[EXTRAIT FOURNI]:
┄┄┄┄┄┄┄┄┄┄┄┄┄┄┄┄┄┄┄┄
Pour comprendre les tensions entre l’Ukraine et la Russie.

L’Ukraine accuse Moscou de masser des soldats à sa frontière pour préparer une attaque. Derrière ces manœuvres militaires se trame également une lutte d’influence entre la Russie et les Etats-Unis.

Un nouveau conflit en Ukraine est-il inévitable ? Malgré une semaine de pourparlers, Russes et Occidentaux campent toujours sur des positions divergentes. Le chef de la diplomatie américaine Anthony Blinken doit retrouver son homologue russe Sergueï Lavrov, vendredi 21 janvier, à Genève, pour tenter de faire avancer les négociations. Les Européens et les Américains accusent Moscou de se préparer à « une attaque » en Ukraine, mais le Kremlin rejette ces accusations et affirme se défendre contre toute expansion de l’Otan.

Dernières discordes en date : une cyberattaque menée contre les sites de plusieurs ministères ukrainiens, que Kiev impute à Moscou, et l’arrivée en Biélorussie de troupes russes, qui mènent des exercices « impromptus » de préparation au combat aux frontières de l’UE et de l’Ukraine. Une invasion est-elle vraiment possible ? Que cherche à faire Vladimir Poutine ? Pourquoi Kiev cherche à tout prix à rejoindre l’Otan ?

Que se passe-t-il à la frontière ?

Depuis l’automne 2021, la guerre entre les séparatistes russes et l’armée ukrainienne dans la région frontalière du Donbass, dans l’est de l’Ukraine, connaît un regain de tensions. Fin octobre, des vidéos ont commencé à circuler sur les réseaux sociaux, montrant des mouvements de troupes et autres armes lourdes russes en direction de la frontière ukrainienne.

Les Américains et les Européens affirment que Moscou y a déployé près de 100 000 soldats en vue d’une potentielle invasion. Le renseignement américain affirme même que la Russie a déployé des agents dans l’est de Ukraine pour mener des opérations de « sabotage » visant à créer un « prétexte » pour une offensive. Le Kremlin nie avoir de telles intentions.

« Il y a une faible transparence sur ces mouvements de troupes et leurs objectifs, mais de telles manœuvres ne sont pas inhabituelles », explique Alexandra Goujon, maîtresse de conférences à l’université de Bourgogne et spécialiste de l’Ukraine. Le 1er avril 2021, la Russie avait déjà massé des troupes à la frontière ukrainienne pour des raisons similaires, avant de les retirer un mois plus tard. « Cette fois-ci, ces mouvements ont permis à la Russie d’exiger des garanties de la part des Occidentaux comme conditions de la désescalade », reprend la chercheuse.

Et ce conflit dure depuis longtemps ?
┄┄┄┄┄┄┄┄┄┄┄┄┄┄┄┄┄┄┄┄
[LIGNES DE DONNÉES]:
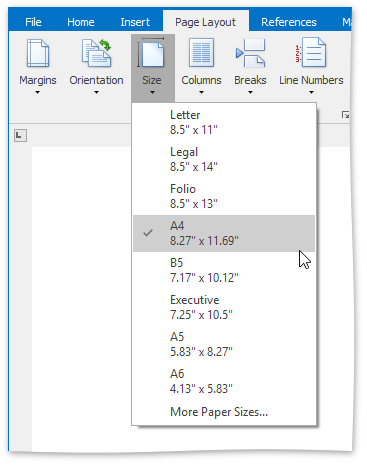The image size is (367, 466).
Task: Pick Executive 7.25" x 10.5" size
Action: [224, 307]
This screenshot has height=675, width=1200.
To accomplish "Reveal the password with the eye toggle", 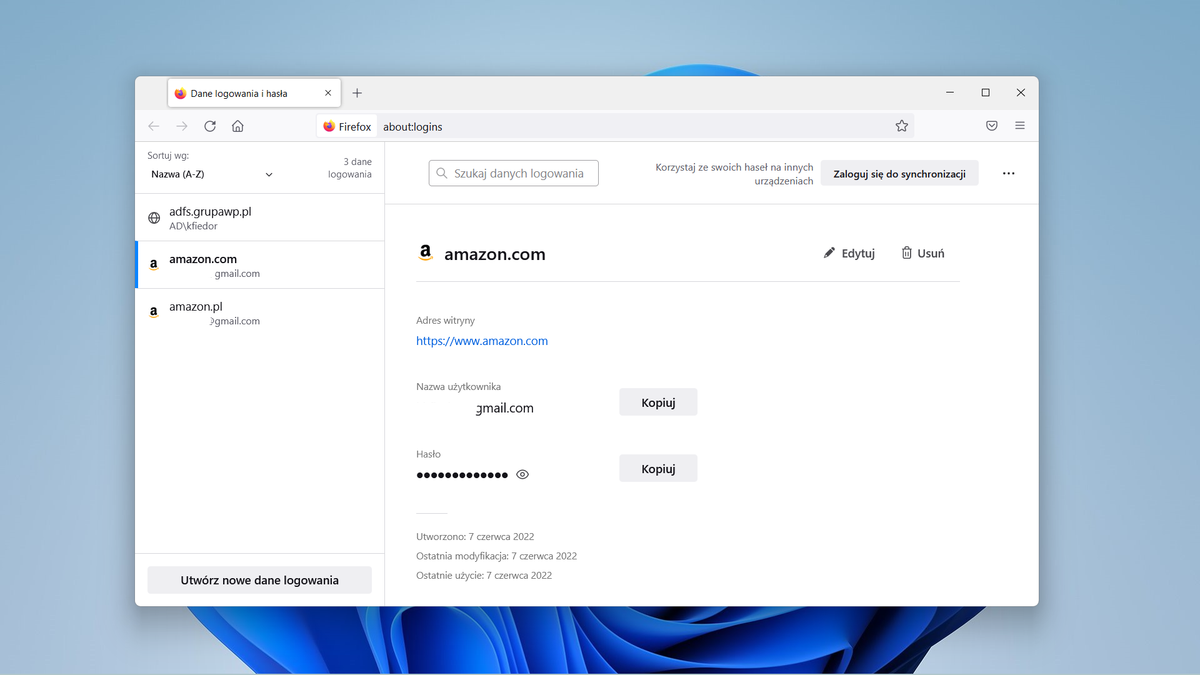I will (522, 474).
┄┄┄┄┄┄┄┄┄┄┄┄┄┄┄┄┄┄┄┄
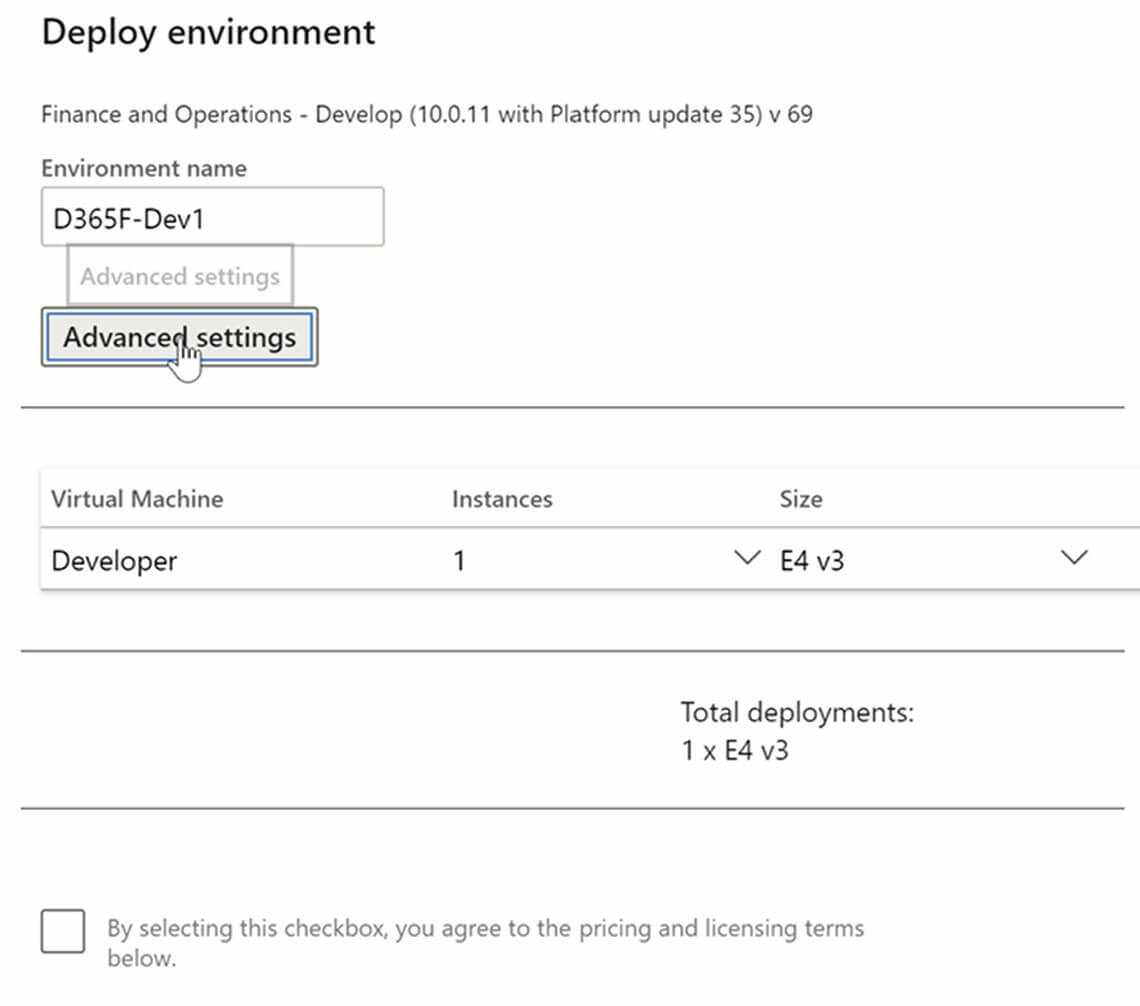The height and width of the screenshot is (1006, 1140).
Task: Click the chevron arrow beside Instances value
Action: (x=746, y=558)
┄┄┄┄┄┄┄┄┄┄┄┄┄┄┄┄┄┄┄┄
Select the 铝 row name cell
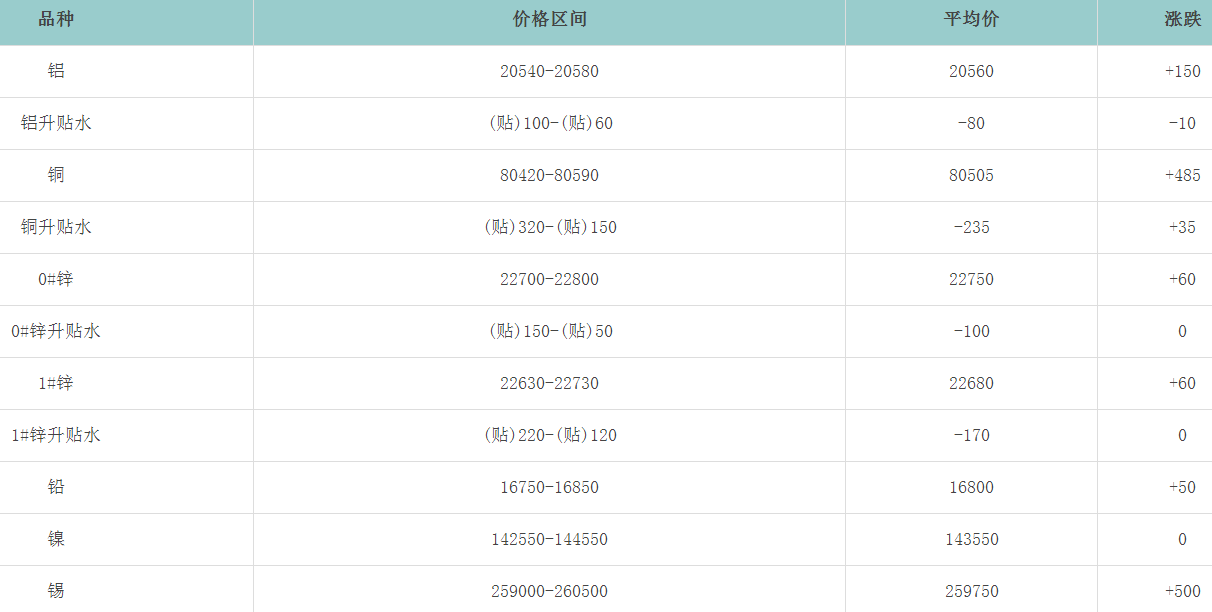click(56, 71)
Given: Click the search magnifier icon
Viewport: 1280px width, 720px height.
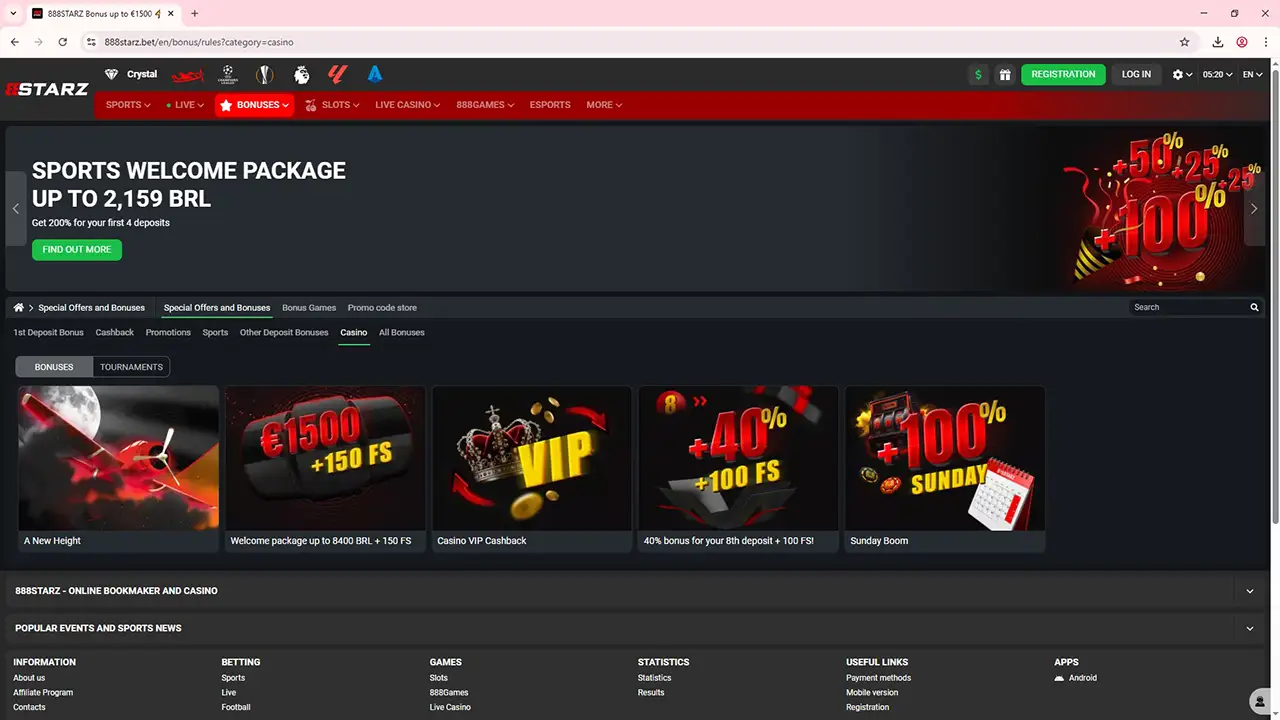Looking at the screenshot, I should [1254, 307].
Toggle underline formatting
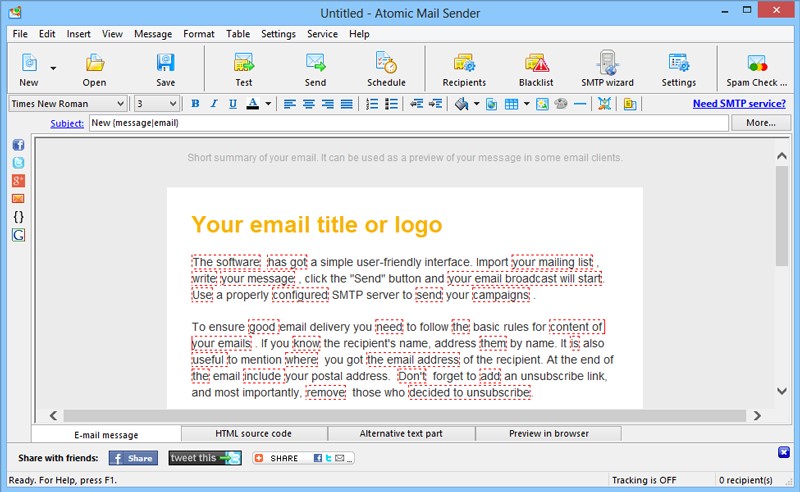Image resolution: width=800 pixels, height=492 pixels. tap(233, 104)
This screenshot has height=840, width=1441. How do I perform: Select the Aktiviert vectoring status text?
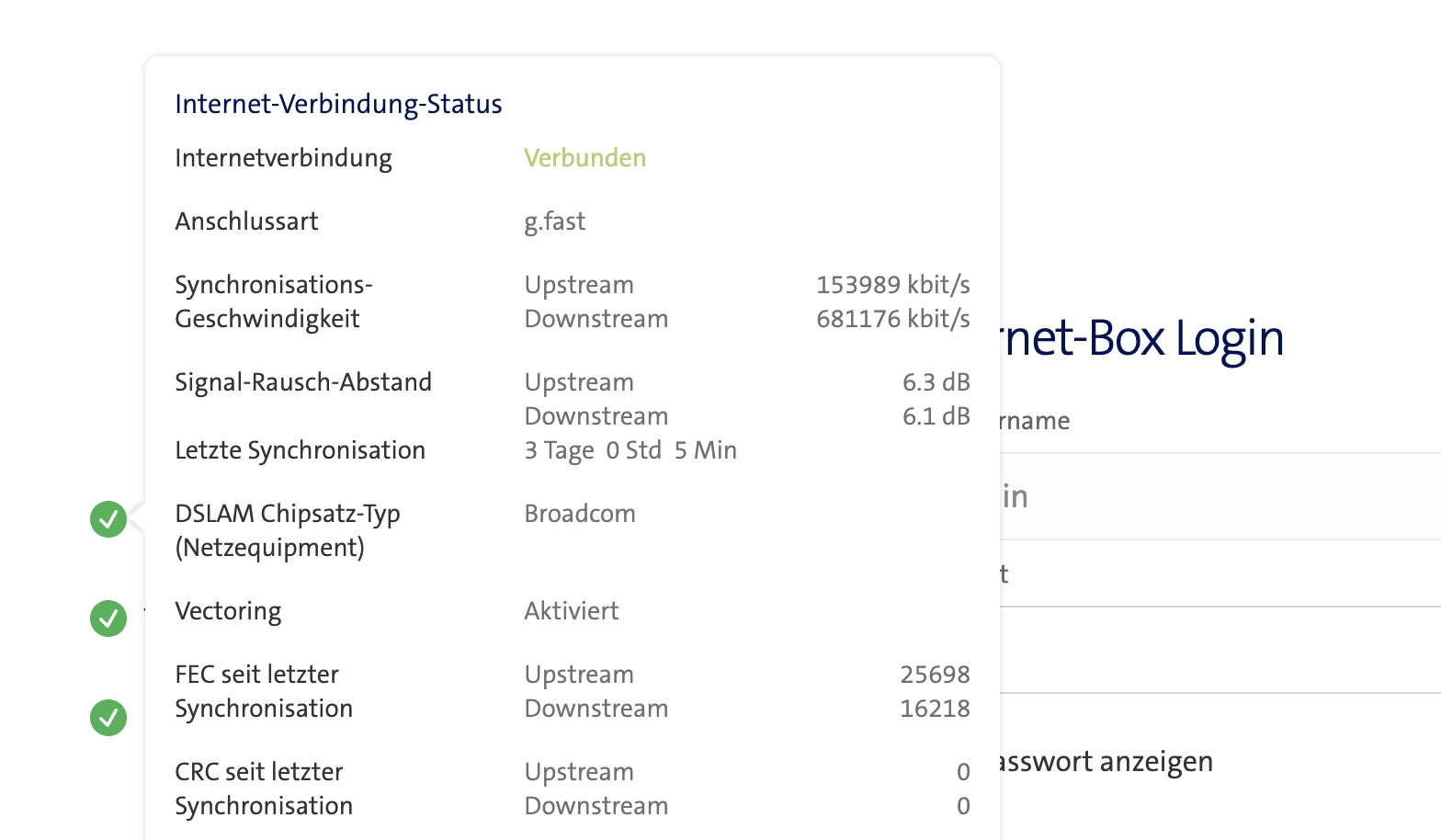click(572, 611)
┄┄┄┄┄┄┄┄┄┄┄┄┄┄┄┄┄┄┄┄
[CONSIGNES]:
• A. Dans l'article sur les tensions entre l'Ukraine et la Russie, reformulez en liste plus brève le paragraphe qui commence par « Les Américains et les Européens affirment ». Gardez-en les faits principaux.
• B. Recopiez, s'il vous plaît, un passage de l'article sur les tensions entre l'Ukraine et la Russie : commencez aux mots « Dernières discordes en » et arrêtez-vous après « à la frontière ? ».
• C. Poursuivez l'article sur les tensions entre l'Ukraine et la Russie à partir de l'endroit où il s'arrête.
Les lignes de données ne sont pas nécessaires ici.

[LISTE DES RÉPONSES]:
• A.
- Selon les Américains et les Européens, Moscou a déployé près de 100 000 soldats à la frontière ukrainienne en vue d'une potentielle invasion.
- Le renseignement américain affirme que la Russie a envoyé des agents dans l'est de l'Ukraine pour mener des opérations de « sabotage » visant à créer un « prétexte » à une offensive.
- Le Kremlin nie avoir de telles intentions.

• B.
Dernières discordes en date : une cyberattaque menée contre les sites de plusieurs ministères ukrainiens, que Kiev impute à Moscou, et l’arrivée en Biélorussie de troupes russes, qui mènent des exercices « impromptus » de préparation au combat aux frontières de l’UE et de l’Ukraine. Une invasion est-elle vraiment possible ? Que cherche à faire Vladimir Poutine ? Pourquoi Kiev cherche à tout prix à rejoindre l’Otan ?

Que se passe-t-il à la frontière ?

• C.
Pour comprendre la situation actuelle, il faut remonter à 2004. Cette année-là, l’élection frauduleuse du candidat pro-russe Viktor Ianoukovitch à la présidentielle ukrainienne pousse les Ukrainiens à descendre dans la rue lors de la « révolution orange ». Le soutien des Occidentaux permet d’obtenir l’annulation du scrutin et marque un rapprochement entre l’Ukraine, l’Otan et l’UE, rappelle Arte.

En 2010, Viktor Ianoukovitch devient finalement président et promet d’assurer la continuité des négociations pour un accord de coopération avec l’UE. Mais sous pression du Kremlin, il fait volte-face et annonce la fin des échanges. Une vague de protestations pro-européennes débute alors en 2014. La révolution de Maïdan (du nom de la place centrale de Kiev) pousse le président ukrainien à fuir en Russie et il finit par être destitué de ses fonctions.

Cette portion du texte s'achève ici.